Thursday, 26 May 2011
Movie Review: Mean Streets (1973)
A landmark film in the careers of director Martin Scorsese and actor Robert De Niro, Mean Streets examines the gritty lives of assorted small-time criminals in New York's Little Italy. Filmed in unglamorous locations emphasizing desperate men pretending to be big-shots while scrounging for a better living, the film is all about characters dripping with unsatisfied bravado trying to create space for their pathetically over-inflated egos.
Mean Streets just drops in on Charlie (Harvey Keitel) and his friend Johnny Boy (De Niro). Charlie is a low level hood doing the dirty work of collecting protection money from struggling businesses and trying to make his way up the crime family ladder, using the influence of his uncle Giovani (Cesare Danova). Johnny Boy is reckless and owes money all over town, including a large amount to local shark Michael (Richard Romanus).

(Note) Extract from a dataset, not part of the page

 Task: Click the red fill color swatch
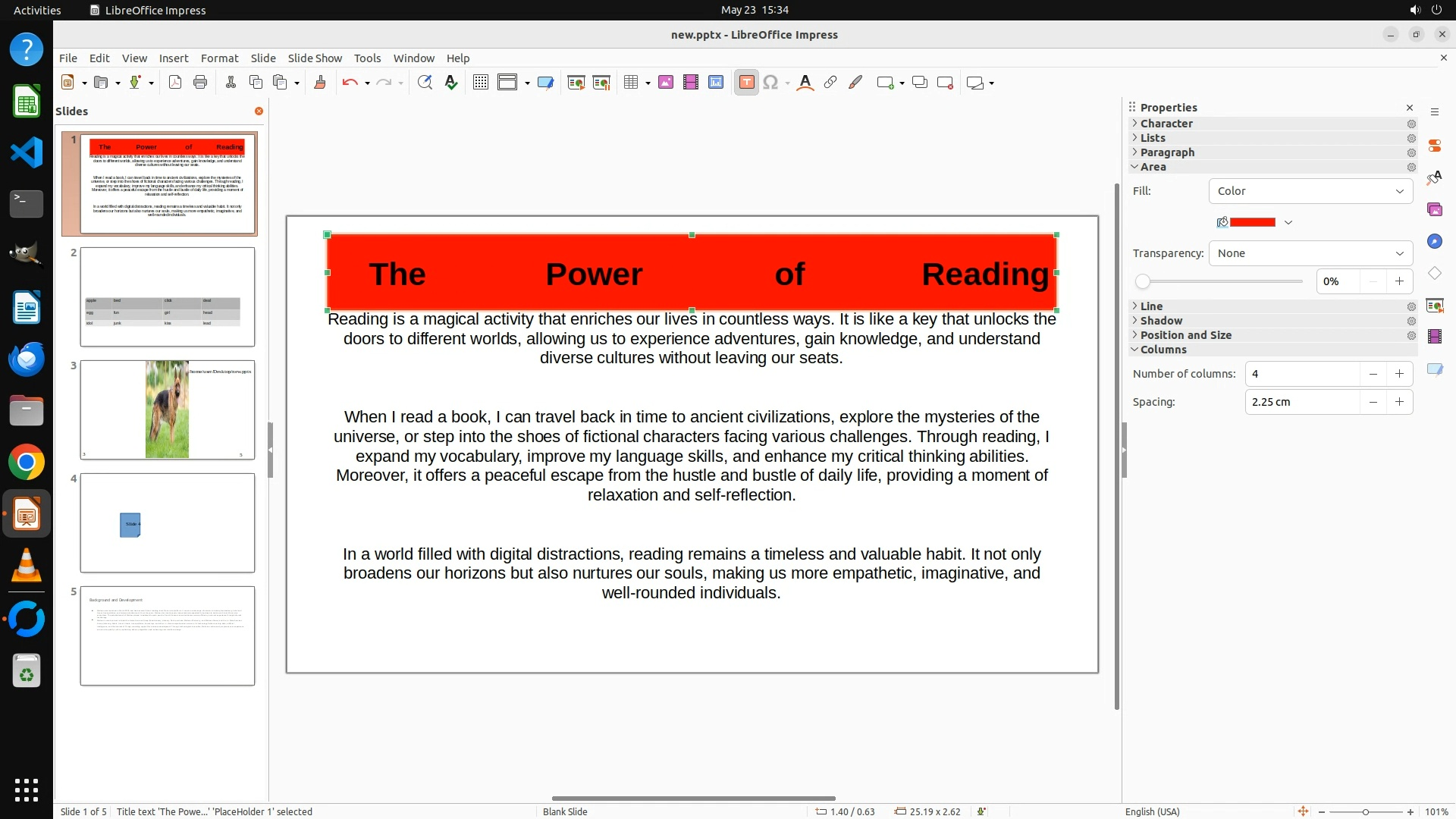(x=1252, y=222)
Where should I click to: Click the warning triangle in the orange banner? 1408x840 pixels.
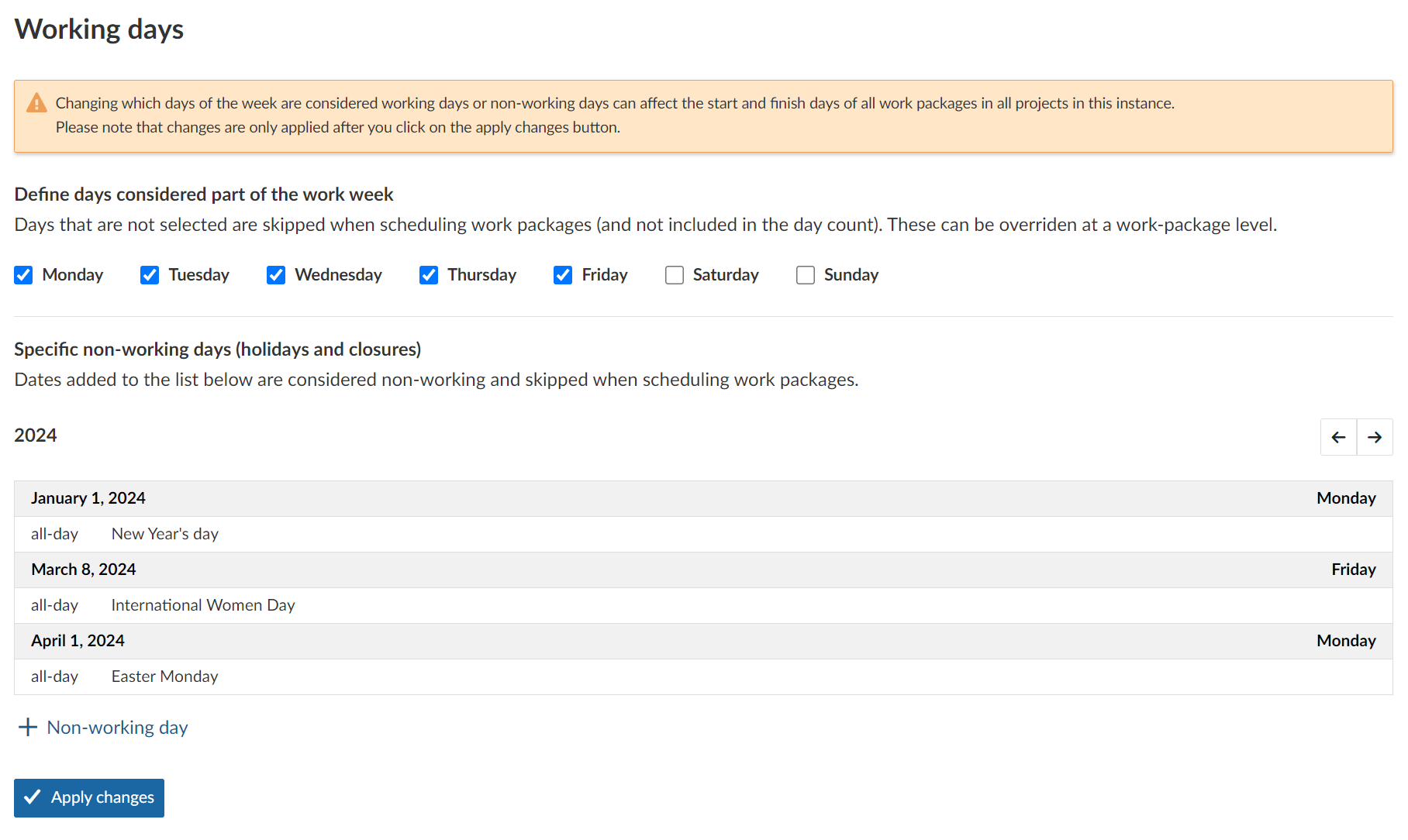tap(36, 102)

Charlie desperately tries to keep Johnny Boy out of trouble, but generally to no avail. Charlie is also in a relationship with Johnny Boy's cousin Teresa (Amy Robinson), who suffers from epilepsy. Tony (David Proval) is friends with Charlie and Johnny Boy, and runs the local bar where they all hang out. Michael is growing tired of Johnny Boy not making his debt payments, leading to an ugly, unavoidable confrontation.
Mean Streets was the beginning of successful career-long collaboration between Scorsese and De Niro, which would include classics like Taxi Driver, New York, New York, Raging Bull, and GoodFellas, with New York City frequently the third point in the creative triangle. In Mean Streets, Scorsese brings out of De Niro a performance of doomed impetuousness, more jovial but not any less intense than his trademark future starring roles.
Harvey Keitel actually has the leading role as Charlie, but he is eclipsed by De Niro's Johnny Boy and Richard Romanus as the slimy but steely Michael. Keitel would rarely play the lead again and instead found his niche as a powerful supporting actor.
When De Niro is not stealing the movie with his young magnetism, Mean Streets flounders somewhat and features numerous scenes of the men posturing like peacocks and challenging each other's masculinity, often erupting into physical violence. The theme of repetitive reassertion for the overflowing testosterone does get tiresome. More interesting are the relatively few moments that focus on Charlie's relationships with Giovani and Teresa, who are both given relatively truncated treatment in the script co-written by Scorsese and frequent early collaborator Mardik Martin.
Mean Streets is an unflinching drama set in the world of crude wannabe mobsters, a window to a world that is equally captivating and distasteful.